__WORK TO DO__
1 > Reproduce a section of the beekeeping forum excerpt word for word, beginning at the words "My notes are" and stopping after "do you inspect?".
2 > In the beekeeping forum excerpt, how many days did the experienced beekeeper say it takes for a hive to requeen itself?

__SUPPLIED PASSAGE__
My notes are just what I need to bring the next time I am there. Even when it is my homeyard, I don't want to have to keep making trips back to the shed for more supers or frames or nucs boxes or pollen patties or... 
(And these notes won't do me much good months from now.)


----------



## Specialkayme (Sep 4, 2005)

I'm not really too sure if I'm submitting this in the proper area, but I was wondering along with your inspection checklist how long your inspections take? Do you just look for eggs and move on, or do you always look for a queen? How often do you inspect?

When taking a beekeeping course many years ago, the experienced beekeeper told me that it takes 10 days for the hive to requeen themselves, and it's important to catch them before they get to that point. As such, he told me on average you should check up on the hive AT LEAST every 9 days during the spring. That means going through each hive, frame by frame once a week.

__DATA EXTRACT__
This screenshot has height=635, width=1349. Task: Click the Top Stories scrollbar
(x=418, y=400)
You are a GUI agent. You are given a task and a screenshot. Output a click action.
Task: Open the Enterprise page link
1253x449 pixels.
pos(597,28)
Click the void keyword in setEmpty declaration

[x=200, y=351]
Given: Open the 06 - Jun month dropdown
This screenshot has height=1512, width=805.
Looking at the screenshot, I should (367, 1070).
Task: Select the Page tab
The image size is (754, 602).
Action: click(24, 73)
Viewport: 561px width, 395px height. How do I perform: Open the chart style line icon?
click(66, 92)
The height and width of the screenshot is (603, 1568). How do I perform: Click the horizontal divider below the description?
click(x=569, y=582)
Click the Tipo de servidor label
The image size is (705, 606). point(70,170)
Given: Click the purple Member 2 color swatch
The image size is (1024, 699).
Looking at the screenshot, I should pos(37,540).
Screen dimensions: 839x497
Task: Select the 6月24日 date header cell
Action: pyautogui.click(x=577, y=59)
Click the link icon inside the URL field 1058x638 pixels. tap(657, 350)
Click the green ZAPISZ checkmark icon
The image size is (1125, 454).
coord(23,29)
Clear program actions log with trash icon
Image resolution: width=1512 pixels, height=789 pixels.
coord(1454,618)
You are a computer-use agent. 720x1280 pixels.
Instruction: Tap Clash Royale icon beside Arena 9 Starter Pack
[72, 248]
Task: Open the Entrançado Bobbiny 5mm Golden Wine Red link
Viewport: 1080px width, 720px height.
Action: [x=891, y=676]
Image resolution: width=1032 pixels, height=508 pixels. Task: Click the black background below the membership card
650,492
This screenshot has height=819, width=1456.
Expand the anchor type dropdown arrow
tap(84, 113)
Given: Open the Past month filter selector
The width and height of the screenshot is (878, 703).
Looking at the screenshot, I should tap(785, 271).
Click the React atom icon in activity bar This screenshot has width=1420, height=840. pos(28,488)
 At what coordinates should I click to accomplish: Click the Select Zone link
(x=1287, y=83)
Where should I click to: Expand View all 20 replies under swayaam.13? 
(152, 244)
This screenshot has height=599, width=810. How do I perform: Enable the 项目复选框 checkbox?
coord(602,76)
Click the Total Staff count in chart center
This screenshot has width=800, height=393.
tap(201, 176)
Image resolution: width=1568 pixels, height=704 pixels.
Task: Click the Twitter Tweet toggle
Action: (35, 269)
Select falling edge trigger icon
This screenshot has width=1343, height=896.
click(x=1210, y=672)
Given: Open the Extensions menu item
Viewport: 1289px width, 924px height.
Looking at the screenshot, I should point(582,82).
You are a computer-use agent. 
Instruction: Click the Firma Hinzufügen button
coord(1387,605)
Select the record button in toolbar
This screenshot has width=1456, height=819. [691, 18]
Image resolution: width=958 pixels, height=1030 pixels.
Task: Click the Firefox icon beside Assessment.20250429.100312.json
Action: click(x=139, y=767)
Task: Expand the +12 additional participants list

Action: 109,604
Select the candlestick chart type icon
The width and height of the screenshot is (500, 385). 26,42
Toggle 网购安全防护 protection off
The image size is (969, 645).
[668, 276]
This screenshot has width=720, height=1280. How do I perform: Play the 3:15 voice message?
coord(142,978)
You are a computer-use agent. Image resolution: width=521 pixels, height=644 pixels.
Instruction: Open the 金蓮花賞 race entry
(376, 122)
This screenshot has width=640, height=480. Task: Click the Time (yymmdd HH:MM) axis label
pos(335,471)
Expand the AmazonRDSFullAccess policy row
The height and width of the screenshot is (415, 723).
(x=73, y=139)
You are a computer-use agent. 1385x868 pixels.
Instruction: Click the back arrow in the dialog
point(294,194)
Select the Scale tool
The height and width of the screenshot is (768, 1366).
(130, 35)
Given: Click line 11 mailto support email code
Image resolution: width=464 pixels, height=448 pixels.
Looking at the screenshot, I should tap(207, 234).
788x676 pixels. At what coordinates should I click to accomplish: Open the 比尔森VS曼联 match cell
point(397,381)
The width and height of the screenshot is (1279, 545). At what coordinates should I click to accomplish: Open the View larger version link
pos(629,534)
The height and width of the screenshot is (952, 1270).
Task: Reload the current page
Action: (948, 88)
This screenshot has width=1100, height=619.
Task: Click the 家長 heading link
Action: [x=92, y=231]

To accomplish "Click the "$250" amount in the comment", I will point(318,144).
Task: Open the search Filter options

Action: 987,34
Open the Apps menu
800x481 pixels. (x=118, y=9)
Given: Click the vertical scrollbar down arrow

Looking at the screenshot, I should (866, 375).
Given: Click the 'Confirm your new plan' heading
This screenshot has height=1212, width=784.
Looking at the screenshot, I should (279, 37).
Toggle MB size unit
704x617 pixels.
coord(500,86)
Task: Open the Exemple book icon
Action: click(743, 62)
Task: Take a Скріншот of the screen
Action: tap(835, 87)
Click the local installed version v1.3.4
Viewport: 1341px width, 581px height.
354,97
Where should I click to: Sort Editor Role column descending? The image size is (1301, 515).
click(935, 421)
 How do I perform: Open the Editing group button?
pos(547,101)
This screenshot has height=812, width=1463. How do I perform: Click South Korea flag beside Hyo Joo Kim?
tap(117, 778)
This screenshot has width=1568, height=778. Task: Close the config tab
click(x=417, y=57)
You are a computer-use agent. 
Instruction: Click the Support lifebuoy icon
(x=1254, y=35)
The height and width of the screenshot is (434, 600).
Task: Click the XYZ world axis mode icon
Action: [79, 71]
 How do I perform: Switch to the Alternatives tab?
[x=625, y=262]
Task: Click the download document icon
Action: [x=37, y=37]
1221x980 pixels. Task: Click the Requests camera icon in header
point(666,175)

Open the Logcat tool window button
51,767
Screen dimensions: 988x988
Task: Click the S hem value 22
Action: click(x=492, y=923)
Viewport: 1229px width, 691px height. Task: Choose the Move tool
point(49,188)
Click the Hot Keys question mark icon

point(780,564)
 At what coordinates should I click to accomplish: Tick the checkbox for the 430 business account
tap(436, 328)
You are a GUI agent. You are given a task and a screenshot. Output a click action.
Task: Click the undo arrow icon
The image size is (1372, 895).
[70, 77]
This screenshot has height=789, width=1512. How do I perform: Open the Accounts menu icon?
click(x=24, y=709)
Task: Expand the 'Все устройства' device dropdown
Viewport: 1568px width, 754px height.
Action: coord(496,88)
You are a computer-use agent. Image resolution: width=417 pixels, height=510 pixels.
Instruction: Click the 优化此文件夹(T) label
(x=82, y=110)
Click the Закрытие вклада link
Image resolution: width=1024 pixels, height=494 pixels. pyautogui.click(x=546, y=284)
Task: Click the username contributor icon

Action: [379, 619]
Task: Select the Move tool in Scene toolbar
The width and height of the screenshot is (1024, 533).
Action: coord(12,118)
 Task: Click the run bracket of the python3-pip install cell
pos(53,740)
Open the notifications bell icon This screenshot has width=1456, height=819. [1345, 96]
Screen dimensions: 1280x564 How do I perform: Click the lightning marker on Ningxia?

__EXPECTED ANSWERS__
1 >
My notes are just what I need to bring the next time I am there. Even when it is my homeyard, I don't want to have to keep making trips back to the shed for more supers or frames or nucs boxes or pollen patties or... 
(And these notes won't do me much good months from now.)


----------



## Specialkayme (Sep 4, 2005)

I'm not really too sure if I'm submitting this in the proper area, but I was wondering along with your inspection checklist how long your inspections take? Do you just look for eggs and move on, or do you always look for a queen? How often do you inspect?

2 > 10 days.